Estimates indicate that poor clinical management accounts for as much as one-third of healthcare costs. The aging population will only make things worse. According to figures from the United Nations, the percentage of world population over age 60 is expected to rise from 15% in 1980 to more than 33% over the next half century. This population accounts for nearly five times more healthcare costs than any other group.
The potential has never been so high for computers to provide tangible improvements in the safety and efficacy of healthcare. For many years, healthcare information technology has been making incremental advances in its ability to support clinical activities. This incremental progress has continued, but the aggregate impact has been to enable a revolution in the ability of healthcare automation systems to support the clinical care processes. As a result, CPR systems installed in provider organizations in 2005 or later will have a revolutionary impact on the clinical capabilities of those institutions.

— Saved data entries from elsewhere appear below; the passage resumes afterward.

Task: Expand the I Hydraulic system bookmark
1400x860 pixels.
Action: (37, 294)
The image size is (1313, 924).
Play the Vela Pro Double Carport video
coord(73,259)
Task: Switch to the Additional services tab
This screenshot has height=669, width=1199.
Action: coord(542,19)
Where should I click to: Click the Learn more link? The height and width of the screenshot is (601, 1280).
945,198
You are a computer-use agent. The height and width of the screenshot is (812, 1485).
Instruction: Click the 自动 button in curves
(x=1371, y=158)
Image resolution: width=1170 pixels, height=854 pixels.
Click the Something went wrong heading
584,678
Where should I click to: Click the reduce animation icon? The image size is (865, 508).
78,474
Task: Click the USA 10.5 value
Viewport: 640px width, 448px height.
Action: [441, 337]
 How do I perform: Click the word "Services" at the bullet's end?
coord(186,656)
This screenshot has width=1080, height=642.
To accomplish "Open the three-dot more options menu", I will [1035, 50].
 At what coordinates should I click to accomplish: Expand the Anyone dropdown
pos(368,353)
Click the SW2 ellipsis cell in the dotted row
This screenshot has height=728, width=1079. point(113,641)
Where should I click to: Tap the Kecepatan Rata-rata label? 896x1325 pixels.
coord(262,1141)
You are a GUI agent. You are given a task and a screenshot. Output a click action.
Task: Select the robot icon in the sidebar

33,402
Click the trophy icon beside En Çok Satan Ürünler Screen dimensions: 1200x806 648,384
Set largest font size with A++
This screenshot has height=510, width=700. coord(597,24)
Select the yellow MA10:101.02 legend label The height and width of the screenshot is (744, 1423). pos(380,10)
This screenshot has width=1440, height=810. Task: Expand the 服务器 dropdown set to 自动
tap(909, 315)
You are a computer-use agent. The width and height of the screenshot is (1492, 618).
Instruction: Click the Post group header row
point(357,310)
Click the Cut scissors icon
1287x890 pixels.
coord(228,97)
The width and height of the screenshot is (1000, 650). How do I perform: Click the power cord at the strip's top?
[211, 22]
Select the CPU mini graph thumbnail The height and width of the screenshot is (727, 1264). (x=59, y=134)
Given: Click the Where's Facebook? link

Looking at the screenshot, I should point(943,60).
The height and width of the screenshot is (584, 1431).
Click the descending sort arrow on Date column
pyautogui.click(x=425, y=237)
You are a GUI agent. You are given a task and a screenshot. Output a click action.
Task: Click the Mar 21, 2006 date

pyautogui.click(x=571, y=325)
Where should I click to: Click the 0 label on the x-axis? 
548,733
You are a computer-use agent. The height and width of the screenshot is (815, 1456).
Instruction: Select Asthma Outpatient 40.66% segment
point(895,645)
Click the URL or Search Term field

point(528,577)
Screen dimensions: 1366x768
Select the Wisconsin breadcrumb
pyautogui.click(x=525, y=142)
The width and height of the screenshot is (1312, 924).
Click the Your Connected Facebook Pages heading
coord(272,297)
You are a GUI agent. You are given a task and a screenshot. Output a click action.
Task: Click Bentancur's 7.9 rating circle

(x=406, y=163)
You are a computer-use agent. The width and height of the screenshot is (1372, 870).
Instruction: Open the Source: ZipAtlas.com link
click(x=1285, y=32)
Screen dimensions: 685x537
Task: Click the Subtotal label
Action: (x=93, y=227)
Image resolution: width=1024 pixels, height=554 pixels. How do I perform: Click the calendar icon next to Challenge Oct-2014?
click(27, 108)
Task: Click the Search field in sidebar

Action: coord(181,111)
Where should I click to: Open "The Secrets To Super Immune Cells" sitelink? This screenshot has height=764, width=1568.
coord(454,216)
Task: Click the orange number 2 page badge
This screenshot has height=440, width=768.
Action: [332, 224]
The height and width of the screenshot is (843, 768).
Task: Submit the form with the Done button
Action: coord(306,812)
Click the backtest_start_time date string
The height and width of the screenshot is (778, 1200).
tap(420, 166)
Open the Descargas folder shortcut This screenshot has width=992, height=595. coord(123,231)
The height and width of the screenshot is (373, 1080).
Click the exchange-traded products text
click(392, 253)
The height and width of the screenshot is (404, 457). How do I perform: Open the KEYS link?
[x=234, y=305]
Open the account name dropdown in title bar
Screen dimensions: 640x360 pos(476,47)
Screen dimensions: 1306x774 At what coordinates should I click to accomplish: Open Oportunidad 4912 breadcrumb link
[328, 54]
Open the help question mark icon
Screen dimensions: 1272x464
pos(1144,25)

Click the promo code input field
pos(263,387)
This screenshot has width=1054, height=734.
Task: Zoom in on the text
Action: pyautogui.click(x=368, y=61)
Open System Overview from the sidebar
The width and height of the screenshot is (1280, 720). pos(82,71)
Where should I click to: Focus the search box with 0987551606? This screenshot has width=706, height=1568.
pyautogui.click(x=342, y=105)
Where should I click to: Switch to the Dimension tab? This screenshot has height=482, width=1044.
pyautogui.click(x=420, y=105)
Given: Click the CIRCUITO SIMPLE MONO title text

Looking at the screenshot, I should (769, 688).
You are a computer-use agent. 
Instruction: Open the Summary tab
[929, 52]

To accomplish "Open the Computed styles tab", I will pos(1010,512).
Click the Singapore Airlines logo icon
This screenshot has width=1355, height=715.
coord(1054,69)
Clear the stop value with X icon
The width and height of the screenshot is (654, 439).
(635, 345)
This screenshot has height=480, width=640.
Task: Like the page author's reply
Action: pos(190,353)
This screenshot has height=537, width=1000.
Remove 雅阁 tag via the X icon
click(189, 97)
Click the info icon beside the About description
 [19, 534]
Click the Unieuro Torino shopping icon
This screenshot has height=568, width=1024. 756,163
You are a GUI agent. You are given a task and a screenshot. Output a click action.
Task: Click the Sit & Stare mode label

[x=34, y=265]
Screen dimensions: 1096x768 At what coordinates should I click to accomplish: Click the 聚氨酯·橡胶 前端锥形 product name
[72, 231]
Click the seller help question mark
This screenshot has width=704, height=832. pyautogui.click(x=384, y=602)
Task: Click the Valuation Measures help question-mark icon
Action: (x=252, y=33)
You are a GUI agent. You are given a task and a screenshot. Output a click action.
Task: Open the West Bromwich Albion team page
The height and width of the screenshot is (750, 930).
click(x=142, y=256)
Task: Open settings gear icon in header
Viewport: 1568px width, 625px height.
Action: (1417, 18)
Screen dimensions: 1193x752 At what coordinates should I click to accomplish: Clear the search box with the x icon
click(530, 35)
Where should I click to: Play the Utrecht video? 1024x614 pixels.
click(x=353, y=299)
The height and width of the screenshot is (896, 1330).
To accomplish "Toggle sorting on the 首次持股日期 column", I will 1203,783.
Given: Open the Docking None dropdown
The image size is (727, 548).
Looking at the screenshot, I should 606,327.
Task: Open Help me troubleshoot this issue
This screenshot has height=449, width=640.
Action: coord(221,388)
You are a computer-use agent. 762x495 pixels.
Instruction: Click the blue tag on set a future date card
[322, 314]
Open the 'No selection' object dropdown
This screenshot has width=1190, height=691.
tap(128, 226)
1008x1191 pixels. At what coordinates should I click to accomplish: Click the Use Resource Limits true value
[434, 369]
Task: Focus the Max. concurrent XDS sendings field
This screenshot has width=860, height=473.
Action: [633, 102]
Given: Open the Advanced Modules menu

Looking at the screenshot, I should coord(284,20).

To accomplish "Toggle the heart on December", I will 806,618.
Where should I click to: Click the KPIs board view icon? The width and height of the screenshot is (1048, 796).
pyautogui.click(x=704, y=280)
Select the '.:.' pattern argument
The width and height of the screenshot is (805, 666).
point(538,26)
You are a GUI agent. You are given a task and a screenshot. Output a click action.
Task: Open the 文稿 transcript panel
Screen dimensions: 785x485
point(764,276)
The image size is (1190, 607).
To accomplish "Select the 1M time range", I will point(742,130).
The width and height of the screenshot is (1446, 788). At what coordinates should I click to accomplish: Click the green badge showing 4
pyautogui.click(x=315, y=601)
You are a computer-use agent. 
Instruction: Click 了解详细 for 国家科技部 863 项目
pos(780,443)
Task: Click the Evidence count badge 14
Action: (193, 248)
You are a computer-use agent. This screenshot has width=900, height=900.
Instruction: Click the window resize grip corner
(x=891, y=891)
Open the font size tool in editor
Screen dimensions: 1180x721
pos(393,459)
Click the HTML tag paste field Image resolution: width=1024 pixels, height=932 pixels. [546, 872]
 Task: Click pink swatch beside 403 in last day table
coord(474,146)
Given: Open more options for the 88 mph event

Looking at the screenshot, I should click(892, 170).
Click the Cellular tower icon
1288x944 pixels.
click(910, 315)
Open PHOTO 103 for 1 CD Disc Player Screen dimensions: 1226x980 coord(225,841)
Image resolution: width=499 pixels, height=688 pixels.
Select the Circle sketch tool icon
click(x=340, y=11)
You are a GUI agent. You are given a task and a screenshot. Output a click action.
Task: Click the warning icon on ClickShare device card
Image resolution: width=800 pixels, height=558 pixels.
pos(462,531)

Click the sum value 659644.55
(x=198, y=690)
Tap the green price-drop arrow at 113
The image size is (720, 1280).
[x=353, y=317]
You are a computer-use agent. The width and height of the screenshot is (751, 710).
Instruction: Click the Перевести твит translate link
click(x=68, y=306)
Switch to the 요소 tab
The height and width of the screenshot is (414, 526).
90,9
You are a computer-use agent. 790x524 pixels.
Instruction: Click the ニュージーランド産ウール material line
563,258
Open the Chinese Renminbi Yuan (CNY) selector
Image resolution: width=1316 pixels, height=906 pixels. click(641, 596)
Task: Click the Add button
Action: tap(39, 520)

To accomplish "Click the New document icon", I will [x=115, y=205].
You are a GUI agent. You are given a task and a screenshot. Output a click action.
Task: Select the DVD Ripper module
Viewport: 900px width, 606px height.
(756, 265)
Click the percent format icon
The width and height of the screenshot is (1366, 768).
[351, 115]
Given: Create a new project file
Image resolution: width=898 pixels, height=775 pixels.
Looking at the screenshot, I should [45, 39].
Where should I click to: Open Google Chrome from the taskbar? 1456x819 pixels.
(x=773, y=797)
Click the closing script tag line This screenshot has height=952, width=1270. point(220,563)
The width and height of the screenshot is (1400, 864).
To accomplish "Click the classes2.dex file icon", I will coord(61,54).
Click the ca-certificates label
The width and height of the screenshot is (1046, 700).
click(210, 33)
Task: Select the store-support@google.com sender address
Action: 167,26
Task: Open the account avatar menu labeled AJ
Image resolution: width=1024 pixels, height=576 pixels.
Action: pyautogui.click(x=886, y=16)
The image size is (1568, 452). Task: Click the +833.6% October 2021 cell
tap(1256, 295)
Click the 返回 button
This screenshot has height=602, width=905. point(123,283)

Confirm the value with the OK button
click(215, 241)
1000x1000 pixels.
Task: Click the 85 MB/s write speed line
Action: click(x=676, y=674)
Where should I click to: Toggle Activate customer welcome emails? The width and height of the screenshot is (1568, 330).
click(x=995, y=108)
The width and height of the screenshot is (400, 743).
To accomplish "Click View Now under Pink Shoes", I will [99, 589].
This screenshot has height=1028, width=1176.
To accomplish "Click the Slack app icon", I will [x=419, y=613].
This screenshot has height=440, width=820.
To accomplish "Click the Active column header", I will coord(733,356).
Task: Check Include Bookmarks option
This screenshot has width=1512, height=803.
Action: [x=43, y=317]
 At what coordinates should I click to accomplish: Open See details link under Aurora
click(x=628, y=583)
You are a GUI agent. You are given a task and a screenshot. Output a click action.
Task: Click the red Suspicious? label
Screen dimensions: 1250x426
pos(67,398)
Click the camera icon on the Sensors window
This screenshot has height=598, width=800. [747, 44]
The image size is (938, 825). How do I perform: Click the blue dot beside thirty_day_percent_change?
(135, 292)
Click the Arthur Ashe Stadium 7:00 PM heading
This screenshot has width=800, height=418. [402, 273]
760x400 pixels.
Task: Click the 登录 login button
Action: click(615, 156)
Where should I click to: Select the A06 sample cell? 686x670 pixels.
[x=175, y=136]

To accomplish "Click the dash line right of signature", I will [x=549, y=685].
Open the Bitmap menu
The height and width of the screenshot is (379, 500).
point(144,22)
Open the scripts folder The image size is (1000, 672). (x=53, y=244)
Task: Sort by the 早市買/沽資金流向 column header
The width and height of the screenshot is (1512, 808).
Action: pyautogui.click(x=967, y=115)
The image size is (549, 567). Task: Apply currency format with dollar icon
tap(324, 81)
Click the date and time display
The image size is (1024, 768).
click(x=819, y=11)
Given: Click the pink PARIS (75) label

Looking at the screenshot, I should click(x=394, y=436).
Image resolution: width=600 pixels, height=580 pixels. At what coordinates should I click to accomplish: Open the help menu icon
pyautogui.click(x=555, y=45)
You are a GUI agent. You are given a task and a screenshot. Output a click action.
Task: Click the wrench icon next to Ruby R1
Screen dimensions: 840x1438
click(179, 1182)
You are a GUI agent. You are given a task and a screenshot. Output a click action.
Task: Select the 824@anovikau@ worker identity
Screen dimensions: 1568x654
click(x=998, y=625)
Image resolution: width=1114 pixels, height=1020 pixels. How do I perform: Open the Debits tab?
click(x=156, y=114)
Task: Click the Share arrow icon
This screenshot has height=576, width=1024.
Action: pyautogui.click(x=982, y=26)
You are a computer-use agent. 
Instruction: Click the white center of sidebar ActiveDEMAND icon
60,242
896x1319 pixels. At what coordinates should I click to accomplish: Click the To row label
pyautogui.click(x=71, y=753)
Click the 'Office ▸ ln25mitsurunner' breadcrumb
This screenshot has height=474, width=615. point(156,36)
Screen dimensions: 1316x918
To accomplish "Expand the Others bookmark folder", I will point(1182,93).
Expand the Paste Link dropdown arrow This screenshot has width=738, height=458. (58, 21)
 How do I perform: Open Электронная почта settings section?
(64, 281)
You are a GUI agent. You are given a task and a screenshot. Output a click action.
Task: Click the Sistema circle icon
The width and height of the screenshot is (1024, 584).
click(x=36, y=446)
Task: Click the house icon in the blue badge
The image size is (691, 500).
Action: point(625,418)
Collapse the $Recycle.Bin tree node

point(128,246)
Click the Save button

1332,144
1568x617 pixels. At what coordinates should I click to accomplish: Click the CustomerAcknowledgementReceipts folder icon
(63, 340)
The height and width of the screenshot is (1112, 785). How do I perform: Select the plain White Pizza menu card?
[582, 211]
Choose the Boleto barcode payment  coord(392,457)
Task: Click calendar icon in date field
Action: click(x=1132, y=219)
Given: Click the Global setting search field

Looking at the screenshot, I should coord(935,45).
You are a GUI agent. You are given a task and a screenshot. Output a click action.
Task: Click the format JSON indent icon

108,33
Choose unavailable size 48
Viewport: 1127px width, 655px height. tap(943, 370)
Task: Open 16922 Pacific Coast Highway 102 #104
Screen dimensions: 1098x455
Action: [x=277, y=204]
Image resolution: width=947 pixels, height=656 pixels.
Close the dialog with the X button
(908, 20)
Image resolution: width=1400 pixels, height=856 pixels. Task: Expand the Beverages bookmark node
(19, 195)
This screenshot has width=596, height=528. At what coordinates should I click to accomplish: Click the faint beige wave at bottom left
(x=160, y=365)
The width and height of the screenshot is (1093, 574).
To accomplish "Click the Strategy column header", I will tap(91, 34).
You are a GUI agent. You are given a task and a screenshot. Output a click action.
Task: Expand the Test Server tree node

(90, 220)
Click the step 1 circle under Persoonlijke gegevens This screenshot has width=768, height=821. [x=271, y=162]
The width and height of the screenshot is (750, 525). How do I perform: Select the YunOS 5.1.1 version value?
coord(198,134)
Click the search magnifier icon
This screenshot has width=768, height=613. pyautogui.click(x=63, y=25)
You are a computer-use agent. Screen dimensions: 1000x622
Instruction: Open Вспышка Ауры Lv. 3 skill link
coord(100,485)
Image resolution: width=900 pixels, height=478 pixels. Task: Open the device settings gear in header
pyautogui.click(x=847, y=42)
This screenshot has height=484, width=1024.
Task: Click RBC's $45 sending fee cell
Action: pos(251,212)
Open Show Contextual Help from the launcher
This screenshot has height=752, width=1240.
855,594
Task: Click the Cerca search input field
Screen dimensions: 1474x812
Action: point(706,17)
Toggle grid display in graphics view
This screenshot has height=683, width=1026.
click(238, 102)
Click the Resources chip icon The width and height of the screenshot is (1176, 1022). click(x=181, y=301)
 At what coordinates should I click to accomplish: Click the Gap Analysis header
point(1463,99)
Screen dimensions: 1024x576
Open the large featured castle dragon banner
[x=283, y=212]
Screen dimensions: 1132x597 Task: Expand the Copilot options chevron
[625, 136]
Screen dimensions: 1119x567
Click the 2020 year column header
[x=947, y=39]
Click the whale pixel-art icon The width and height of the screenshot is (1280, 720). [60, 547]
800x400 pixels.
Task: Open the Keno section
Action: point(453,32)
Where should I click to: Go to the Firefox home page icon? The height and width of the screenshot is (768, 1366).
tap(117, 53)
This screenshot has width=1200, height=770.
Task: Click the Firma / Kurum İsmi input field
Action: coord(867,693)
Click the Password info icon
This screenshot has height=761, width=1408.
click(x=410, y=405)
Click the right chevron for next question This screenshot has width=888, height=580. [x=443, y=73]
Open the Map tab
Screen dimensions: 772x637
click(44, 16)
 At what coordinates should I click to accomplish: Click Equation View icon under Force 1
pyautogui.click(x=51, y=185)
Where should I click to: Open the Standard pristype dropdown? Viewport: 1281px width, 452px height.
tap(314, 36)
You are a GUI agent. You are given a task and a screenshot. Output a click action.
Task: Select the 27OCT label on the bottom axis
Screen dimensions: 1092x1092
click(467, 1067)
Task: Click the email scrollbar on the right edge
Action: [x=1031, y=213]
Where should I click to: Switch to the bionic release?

Only the use of a CPR will permit a provider organization to have adequate control over its clinical processes, achieve needed clinical efficiencies, eliminate the vast majority of clinical errors, and implement the continual process improvements demanded by the practice of evidence-based medicine. The limitations preventing the achievement of these goals are no longer technological. Rather, the situation is limited largely by the imagination of vendors to create more appropriate clinical applications and by provider organizations to apply these applications to their unique clinical situations.
Despite the ability of CPR systems to improve health status, clinical workflow, and communication among providers-as well as eliminate overuse, underuse, and misuse of drugs, tests and healthcare services in general-less than 10% of physician practices and healthcare organizations have implemented one. Recent studies show that resource availability is the single largest barrier to CPR adoption.
Only a minority of plans have taken steps to promote physician adoption of these systems. Health plans need to recognize that CPR systems can lead to the significant economic benefits of appropriate utilization, fewer redundancies and reduced complications. More plans need to follow the lead of the innovators and support hospital and physician investment in CPR adoption by creating subsidies or other economic offsets.